NEW YORK (MainStreet) Remember the "organic" movement? Society may have just turned on a dime once again. We seem to be heading in the opposite direction, with a new fervor for synthetic products. Consider the portable party combination of electronic cigarettes and powered alcohol.
E-cig sales topped $1.5 billion in 2013, with use essentially doubling each year since their introduction in 2006, according to Fitch, the ratings service. The popularity of the mock cigarettes is so significant that the FDA has stepped in to regulate the product.
That may be a good idea, because other than liquid nicotine, not too many people really know what's inside these things. While manufacturers are not required to disclose the ingredients in e-cigarette liquid, nor the substances present in the vapor inhaled and exhaled by the user, research has shown at least 10 chemicals have been found in e-cig vapor that are on the California Prop 65 list of carcinogens and reproductive toxins.
The Centers for Disease Control and Prevention (CDC) recently reported a dramatic increase in e-cigarette-related calls to poison centers.
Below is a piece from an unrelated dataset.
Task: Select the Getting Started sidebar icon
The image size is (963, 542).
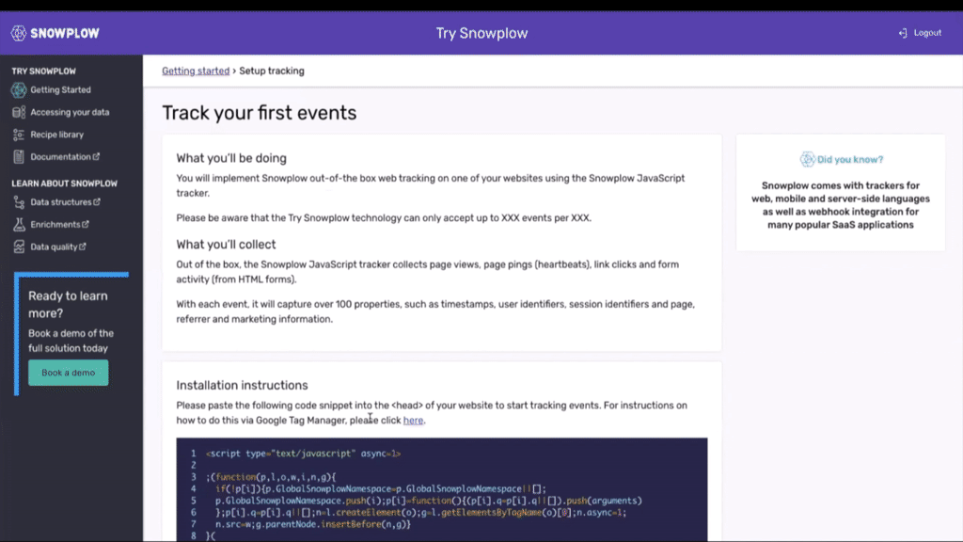Action: click(19, 89)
In February alone, more than half (51.1%) of the calls involved young children under the age of five. The FDA has proposed a federal minimum age limit of 18 to purchase such vapor products.
"This report raises another red flag about e-cigarettes the liquid nicotine used in e-cigarettes can be hazardous," said CDC Director Tom Frieden, M.D., M.P.H. "Use of these products is skyrocketing and these poisonings will continue. E-cigarette liquids as currently sold are a threat to small children because they are not required to be childproof, and they come in candy and fruit flavors that are appealing to children."
The FDA proposes the regulation of E-cigarette ingredients, but not the flavorings. The agency is still studying the long-term effects on individual health and further regulation will likely be recommended as new information is gathered. Meanwhile, there is little doubt that the price of the product will rise: state and federal taxing authorities are rushing to the revenue trough to gain their share of the liquid assets.